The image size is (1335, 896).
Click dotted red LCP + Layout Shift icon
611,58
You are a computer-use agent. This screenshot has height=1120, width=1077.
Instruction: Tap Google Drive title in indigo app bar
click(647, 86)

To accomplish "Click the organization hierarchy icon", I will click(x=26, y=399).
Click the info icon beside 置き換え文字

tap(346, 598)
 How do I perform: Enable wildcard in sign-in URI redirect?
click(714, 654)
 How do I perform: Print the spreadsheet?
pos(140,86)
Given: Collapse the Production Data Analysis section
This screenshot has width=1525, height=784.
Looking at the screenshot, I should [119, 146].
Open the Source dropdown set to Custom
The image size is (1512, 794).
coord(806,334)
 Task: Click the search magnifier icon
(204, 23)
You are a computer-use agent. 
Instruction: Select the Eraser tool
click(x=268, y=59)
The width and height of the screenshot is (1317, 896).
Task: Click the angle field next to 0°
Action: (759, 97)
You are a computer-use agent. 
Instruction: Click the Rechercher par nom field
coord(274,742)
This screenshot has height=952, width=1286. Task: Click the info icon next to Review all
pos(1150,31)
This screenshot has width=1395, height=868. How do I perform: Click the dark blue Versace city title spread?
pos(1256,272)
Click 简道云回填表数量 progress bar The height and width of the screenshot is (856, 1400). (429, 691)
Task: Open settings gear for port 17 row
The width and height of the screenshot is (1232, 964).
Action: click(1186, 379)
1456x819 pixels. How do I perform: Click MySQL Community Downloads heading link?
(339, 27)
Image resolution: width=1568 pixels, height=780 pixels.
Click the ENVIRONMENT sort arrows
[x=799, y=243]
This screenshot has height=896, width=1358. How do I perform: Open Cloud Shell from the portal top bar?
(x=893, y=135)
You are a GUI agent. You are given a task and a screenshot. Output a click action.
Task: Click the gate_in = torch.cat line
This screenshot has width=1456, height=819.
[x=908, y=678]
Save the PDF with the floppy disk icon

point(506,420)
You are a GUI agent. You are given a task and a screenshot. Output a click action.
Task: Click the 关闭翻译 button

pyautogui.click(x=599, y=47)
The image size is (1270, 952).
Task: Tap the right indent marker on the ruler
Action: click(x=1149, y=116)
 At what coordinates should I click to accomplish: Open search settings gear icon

ACTIVITY.
Reproduce every line from the entries that holds the word "accomplish".

WRITTEN ANSWER.
To accomplish "Click the organization hierarchy icon", I will click(x=26, y=399).
 At what coordinates should I click to accomplish: Open search settings gear icon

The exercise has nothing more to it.